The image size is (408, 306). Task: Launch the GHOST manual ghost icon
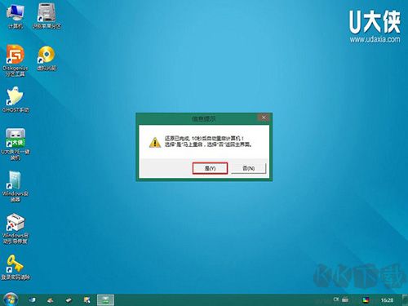pyautogui.click(x=16, y=100)
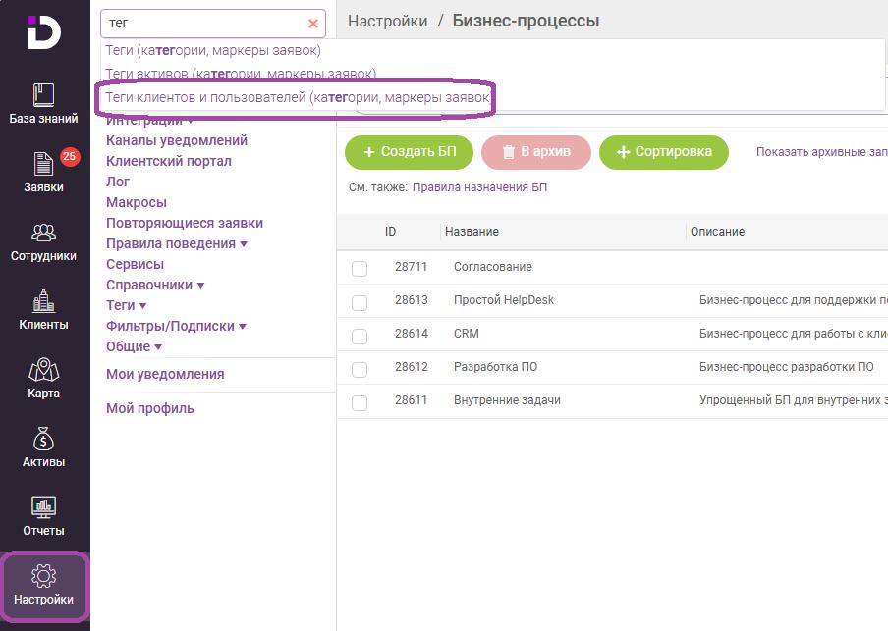Open the Карта map sidebar icon
The height and width of the screenshot is (631, 888).
[x=44, y=378]
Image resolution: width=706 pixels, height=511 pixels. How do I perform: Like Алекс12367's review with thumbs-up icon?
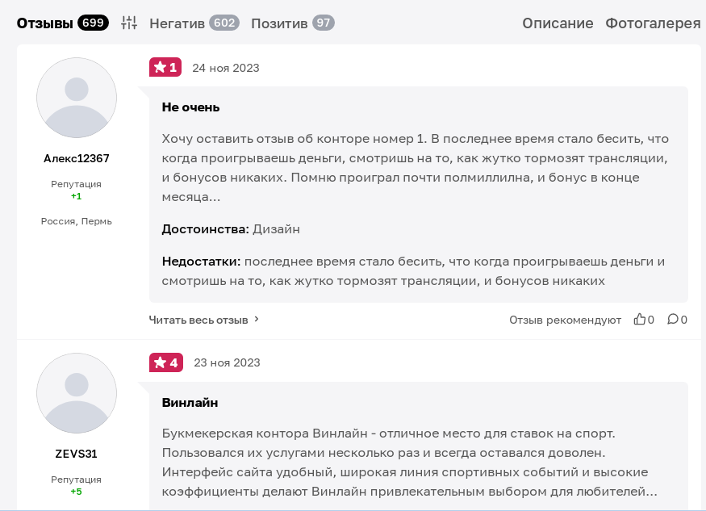(x=640, y=320)
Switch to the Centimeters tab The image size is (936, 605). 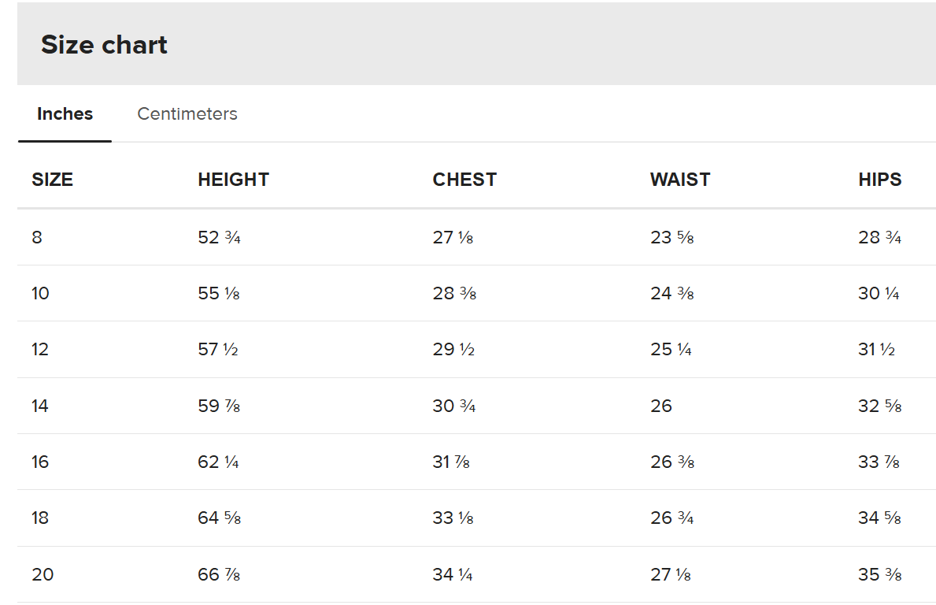click(x=187, y=114)
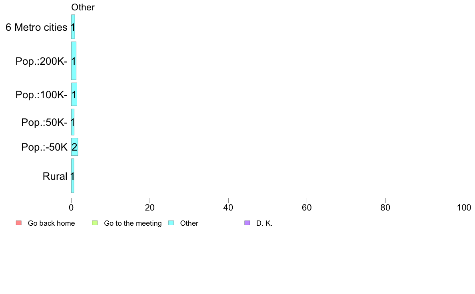Select the Pop.:100K- bar
The width and height of the screenshot is (475, 294).
(74, 94)
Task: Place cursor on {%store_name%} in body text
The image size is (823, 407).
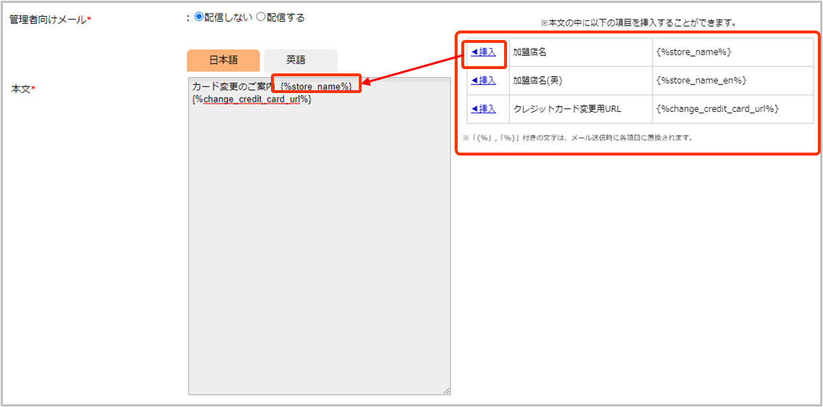Action: click(x=315, y=86)
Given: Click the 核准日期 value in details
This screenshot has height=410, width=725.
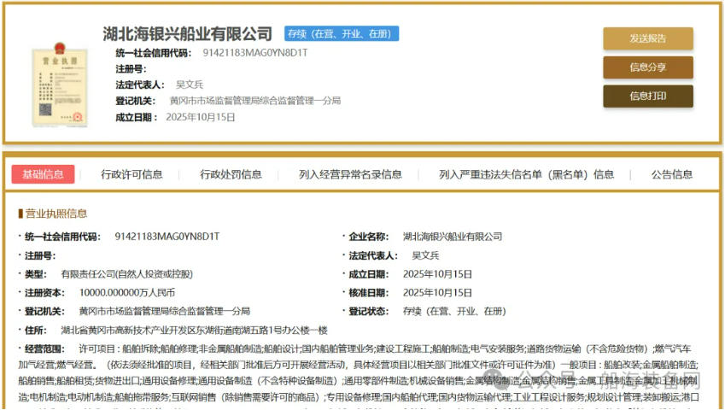Looking at the screenshot, I should (x=437, y=293).
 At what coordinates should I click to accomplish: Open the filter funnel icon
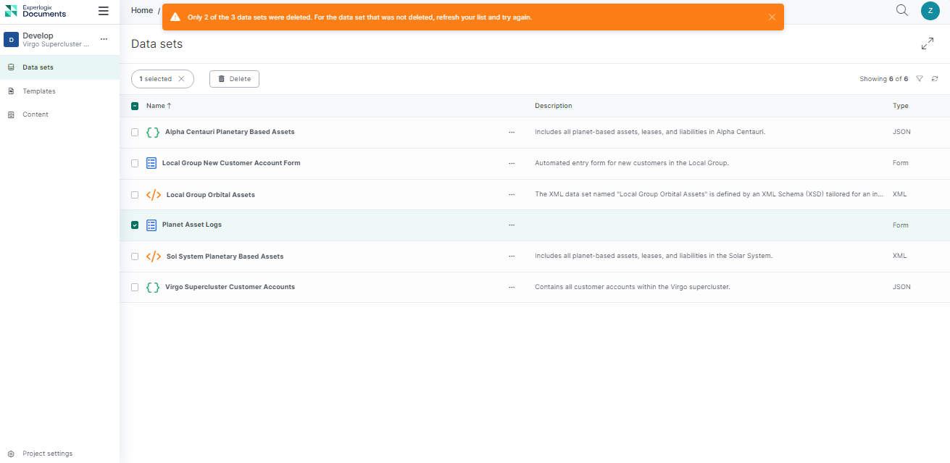920,79
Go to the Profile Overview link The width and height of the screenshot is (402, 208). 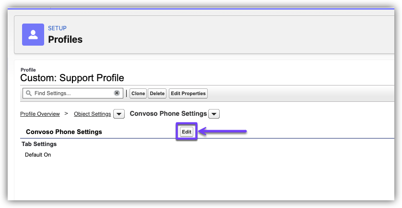pyautogui.click(x=40, y=114)
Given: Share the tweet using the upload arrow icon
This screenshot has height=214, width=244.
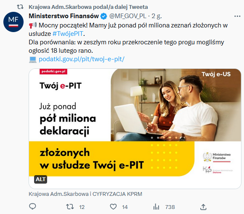Looking at the screenshot, I should 203,207.
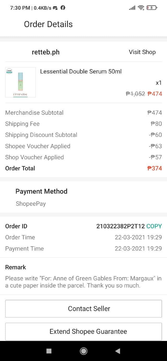
Task: Open the retteb.ph shop name
Action: pyautogui.click(x=46, y=52)
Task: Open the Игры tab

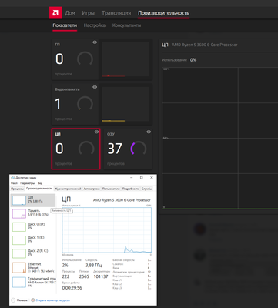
################
Which lines hold the word "Given"? Copy each of them from the records.

Given: Click the 核准日期 value in details
Given: Share the tweet using the upload arrow icon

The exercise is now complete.